Penile cancer accounts for less than 1% of all cancer cases in the United States.
The primary cause of penile cancer is an infection with the human papillomavirus (HPV). It is often contracted through unprotected sexual contact.
Penile cancer is generally asymptomatic in its early stages, making it difficult to diagnose. Common signs and symptoms may include a discharge from the penis or a lump or mass on the penile shaft.
Penile cancer is often treated with tumor removal, chemotherapy, radiation, or a combination. Treatment may also involve removing the lymph nodes in the groin area.
Early treatment is key for penile cancer, as the disease can quickly spread to other organs if not caught early enough.

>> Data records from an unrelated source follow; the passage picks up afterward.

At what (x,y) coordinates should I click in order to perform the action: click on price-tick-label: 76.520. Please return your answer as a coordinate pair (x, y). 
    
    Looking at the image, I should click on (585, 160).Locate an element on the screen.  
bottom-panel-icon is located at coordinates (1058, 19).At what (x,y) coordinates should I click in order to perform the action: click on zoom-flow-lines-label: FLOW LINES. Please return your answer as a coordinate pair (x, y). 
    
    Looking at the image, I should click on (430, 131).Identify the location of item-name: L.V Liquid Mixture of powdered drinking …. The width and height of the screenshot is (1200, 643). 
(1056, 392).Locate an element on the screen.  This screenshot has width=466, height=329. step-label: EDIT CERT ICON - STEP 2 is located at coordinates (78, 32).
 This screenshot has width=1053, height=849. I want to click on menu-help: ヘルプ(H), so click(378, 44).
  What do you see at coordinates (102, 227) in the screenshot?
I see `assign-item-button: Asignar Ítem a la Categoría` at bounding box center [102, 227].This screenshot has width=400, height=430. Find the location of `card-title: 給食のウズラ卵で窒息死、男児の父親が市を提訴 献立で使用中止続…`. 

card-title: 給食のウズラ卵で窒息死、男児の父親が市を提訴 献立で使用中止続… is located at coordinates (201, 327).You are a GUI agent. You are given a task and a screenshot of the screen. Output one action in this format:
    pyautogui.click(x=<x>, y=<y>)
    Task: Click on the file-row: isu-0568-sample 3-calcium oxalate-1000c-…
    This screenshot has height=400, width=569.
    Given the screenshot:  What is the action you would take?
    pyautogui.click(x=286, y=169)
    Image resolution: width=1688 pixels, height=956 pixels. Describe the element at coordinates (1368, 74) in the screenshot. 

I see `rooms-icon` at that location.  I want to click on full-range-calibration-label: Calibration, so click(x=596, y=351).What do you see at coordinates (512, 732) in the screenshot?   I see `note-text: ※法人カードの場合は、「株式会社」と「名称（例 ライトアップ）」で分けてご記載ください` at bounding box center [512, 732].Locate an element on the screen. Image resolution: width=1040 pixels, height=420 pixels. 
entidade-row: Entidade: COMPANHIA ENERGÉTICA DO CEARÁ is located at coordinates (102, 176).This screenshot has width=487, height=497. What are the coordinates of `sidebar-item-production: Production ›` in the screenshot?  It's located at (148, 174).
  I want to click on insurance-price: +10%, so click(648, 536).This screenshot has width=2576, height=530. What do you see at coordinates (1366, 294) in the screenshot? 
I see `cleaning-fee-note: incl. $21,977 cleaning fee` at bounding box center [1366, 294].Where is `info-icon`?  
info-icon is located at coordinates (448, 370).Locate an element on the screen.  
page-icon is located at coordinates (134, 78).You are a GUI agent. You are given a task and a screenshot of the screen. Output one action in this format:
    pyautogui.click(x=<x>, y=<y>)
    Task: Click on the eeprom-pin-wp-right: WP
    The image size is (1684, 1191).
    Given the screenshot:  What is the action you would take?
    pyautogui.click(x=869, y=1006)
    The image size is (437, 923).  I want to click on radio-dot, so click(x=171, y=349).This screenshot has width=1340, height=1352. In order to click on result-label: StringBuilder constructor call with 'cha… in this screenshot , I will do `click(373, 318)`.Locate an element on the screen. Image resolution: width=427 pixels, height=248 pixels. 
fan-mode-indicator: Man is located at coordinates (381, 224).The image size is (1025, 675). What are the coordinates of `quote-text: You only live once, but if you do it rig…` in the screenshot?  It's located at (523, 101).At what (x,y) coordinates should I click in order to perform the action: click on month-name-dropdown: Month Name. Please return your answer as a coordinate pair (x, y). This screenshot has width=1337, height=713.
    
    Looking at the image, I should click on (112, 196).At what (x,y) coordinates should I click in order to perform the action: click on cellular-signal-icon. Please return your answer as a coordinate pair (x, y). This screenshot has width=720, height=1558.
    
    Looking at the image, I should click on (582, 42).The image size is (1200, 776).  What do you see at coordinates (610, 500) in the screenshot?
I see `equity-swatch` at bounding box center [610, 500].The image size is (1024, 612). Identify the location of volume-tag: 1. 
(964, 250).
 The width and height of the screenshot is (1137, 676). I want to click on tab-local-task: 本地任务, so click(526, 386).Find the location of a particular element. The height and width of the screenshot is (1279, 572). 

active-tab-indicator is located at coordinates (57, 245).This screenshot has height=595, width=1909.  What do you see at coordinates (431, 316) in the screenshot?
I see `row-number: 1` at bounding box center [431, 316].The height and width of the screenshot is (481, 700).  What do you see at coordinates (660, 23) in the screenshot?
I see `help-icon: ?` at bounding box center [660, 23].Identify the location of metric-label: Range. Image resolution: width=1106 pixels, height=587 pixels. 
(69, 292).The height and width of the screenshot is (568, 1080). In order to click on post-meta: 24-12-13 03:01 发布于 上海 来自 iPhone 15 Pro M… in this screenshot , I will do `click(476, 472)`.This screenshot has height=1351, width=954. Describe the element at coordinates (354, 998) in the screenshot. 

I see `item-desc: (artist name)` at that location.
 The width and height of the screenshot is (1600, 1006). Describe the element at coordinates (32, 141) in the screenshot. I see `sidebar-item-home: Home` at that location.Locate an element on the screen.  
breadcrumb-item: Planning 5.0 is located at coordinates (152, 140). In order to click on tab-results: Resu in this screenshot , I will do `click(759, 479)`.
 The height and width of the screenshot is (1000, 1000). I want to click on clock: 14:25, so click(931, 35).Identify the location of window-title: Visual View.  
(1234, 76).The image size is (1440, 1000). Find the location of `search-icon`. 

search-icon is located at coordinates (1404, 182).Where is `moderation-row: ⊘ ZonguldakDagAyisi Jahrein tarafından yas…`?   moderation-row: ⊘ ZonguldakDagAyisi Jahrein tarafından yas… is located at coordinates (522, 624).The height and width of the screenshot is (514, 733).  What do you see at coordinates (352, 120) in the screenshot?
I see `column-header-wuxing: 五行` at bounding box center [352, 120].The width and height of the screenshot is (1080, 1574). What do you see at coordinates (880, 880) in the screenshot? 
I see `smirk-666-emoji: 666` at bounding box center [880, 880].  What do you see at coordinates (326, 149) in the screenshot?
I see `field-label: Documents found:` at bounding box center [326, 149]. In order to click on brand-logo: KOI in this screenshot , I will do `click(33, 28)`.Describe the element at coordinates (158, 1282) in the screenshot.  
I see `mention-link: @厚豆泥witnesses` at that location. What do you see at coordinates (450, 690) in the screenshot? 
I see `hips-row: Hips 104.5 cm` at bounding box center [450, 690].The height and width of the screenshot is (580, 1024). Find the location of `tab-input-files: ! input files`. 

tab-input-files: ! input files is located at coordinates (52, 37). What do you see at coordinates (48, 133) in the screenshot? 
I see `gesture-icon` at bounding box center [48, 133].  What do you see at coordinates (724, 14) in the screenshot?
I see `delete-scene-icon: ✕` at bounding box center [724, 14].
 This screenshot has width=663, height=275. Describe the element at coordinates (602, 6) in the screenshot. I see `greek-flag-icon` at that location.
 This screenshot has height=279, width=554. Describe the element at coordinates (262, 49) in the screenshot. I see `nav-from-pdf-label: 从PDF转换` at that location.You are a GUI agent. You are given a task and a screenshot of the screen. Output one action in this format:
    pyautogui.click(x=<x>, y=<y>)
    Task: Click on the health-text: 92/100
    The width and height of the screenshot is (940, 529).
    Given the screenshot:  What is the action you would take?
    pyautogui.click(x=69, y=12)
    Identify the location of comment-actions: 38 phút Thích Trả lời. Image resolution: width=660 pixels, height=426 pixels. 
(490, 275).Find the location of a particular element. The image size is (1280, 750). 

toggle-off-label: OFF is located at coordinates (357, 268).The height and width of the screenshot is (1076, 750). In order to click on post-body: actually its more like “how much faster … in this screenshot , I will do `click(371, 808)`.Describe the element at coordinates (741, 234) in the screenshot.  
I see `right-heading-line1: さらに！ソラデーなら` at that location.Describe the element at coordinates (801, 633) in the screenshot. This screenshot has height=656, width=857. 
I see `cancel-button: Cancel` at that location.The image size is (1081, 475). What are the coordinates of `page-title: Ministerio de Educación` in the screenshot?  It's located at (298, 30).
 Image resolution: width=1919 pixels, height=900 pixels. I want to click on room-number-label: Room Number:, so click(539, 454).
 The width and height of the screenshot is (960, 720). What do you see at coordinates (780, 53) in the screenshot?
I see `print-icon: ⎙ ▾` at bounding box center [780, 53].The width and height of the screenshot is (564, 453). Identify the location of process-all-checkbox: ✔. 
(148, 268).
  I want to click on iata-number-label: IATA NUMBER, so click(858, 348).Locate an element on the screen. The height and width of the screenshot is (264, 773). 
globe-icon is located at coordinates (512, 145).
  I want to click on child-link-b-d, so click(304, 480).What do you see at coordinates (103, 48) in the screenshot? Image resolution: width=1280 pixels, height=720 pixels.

Possible risk factors for penile cancer include poor hygiene, smoking, advanced age, and weakened immune systems.
Penile cancer affects about 1 in 100,000 men worldwide yearly, which is generally more common in developing countries.
Penile cancer can be prevented by practicing safe sex, maintaining good hygiene, avoiding tobacco use, and getting the HPV vaccine.
Regular self-examinations of the penis can help detect penile cancer in its early stages.
The outlook for patients with penile cancer is generally positive; however, the prognosis is often determined by the cancer stage at diagnosis.